Urupán cerró el año con un gran triunfo sobre Peñarol. Luego del juego, Esteban Yaquinta dejó sus palabras.

El verde de Pando consiguió otro puntazo, termina el 2021 con un récord 7-3 y con una sonrisa. Sobre esto, dejó: “Terminas con una sonrisa, pero más que nada la ciudad. Esto es divino, ya desde el año pasado, la gente nos acompañaba acá, hacían banderazos, el día que subimos llenaron la plaza, así que la alegría es indescriptible, por todo el trabajo que hay atrás de este proyecto. Tenemos un grupo humano increíble, antes del partido les dije que se merecían ganar por ellos, pero no por los puntos que había ganado, sino por como entrenan y por como conviven entre sí. No te puedo decir que sean amigos, pero todos son excelentes compañeros. Hacer todos los días 60 km para entrenar, y que lo hagan con una sonrisa, no tiene precio”. 

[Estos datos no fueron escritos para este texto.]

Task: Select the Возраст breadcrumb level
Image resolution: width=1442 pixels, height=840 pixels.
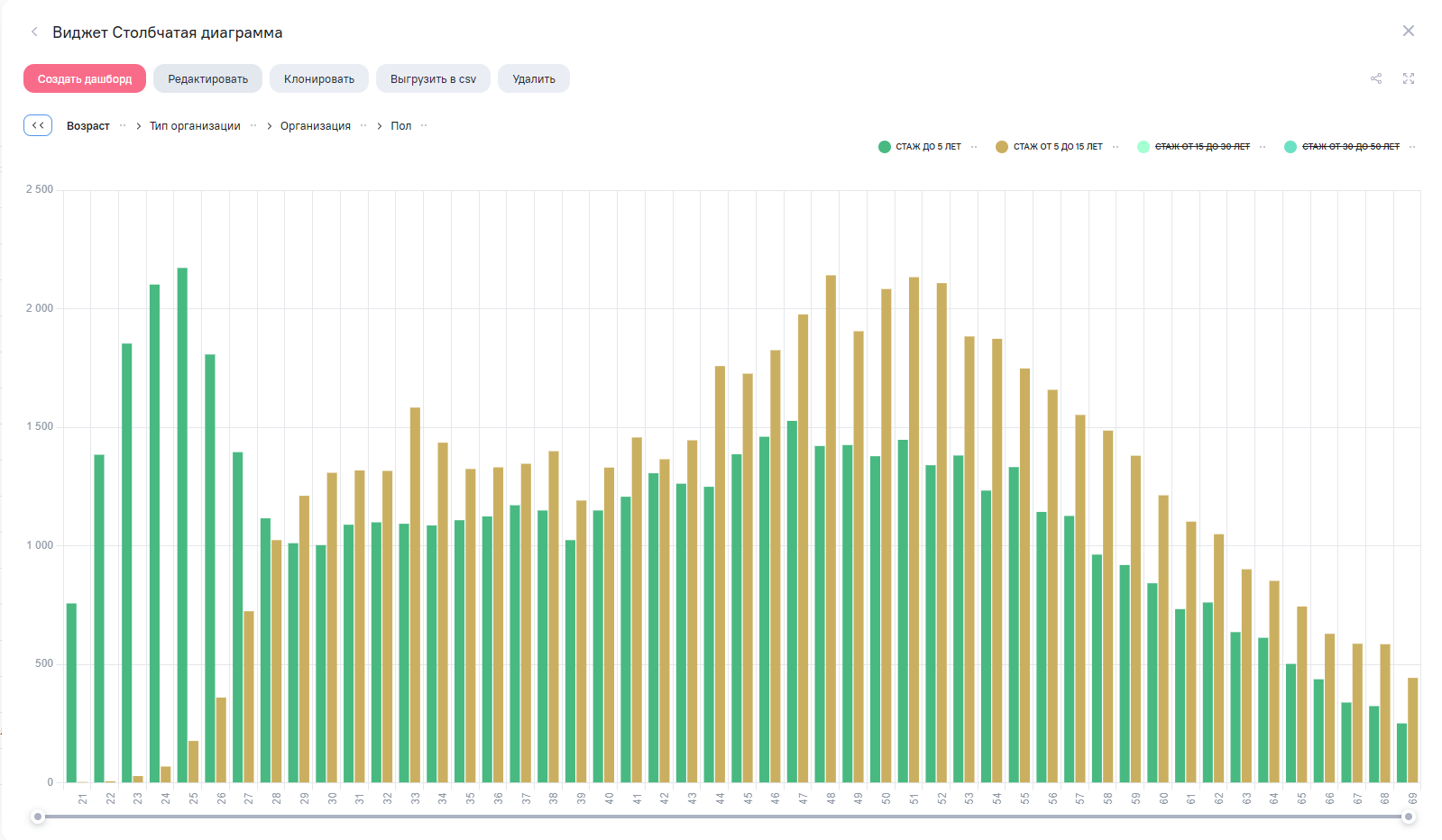Action: [x=87, y=126]
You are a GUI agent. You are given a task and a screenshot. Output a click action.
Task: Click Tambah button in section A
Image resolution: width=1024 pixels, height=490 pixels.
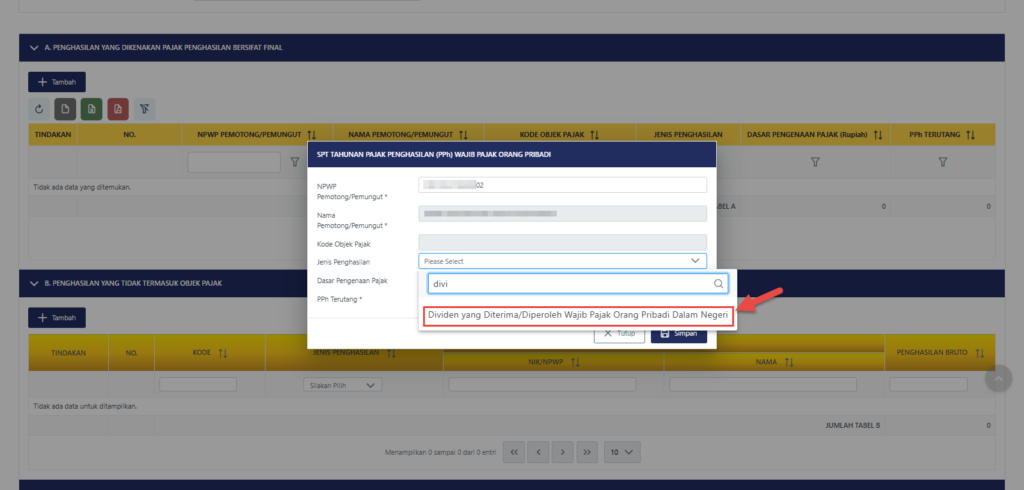coord(57,82)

“Al principio del juego tuvimos errores que entrenamos y no estabamos concentrados en el partido. A eso se le sumó la efectividad del rival, que estaba en un 30% en triples y arranco 4/6. En el minuto que pedí, les dije: ‘tranquilos que este porcentaje no lo pueden sostener’, y si lo hacían, íbamos a perder feo porque no había forma de controlarlo. Les pedí tranquilidad en ataque, que no nos corran la cancha y empezar a corregir atrás. Por suerte nuestra segunda línea entró muy bien, Seba (Ottonello), Fela (García), Mateo (Suárez) y Bivins, mucha defensa y a partir de ahí cambiamos el partido”, dijo del arranque del juego, la calentura de los puntos recibidios y el gran cambio de actitud en defensa.

En el cierre de la nota, le consultamos por las cábalas que maneja y mencionó: “Soy de las cábalas, me aguanté el saco todo el partido, no importaba el calor. Había que ganar por varias cosas, por el equipo, que ellos se lo merecían, por la gente que agotó las entradas temprano. Porque es el cumpleaños de mi viejo hoy, él siempre me empujó y por poder hacer debutar a mi hijo”.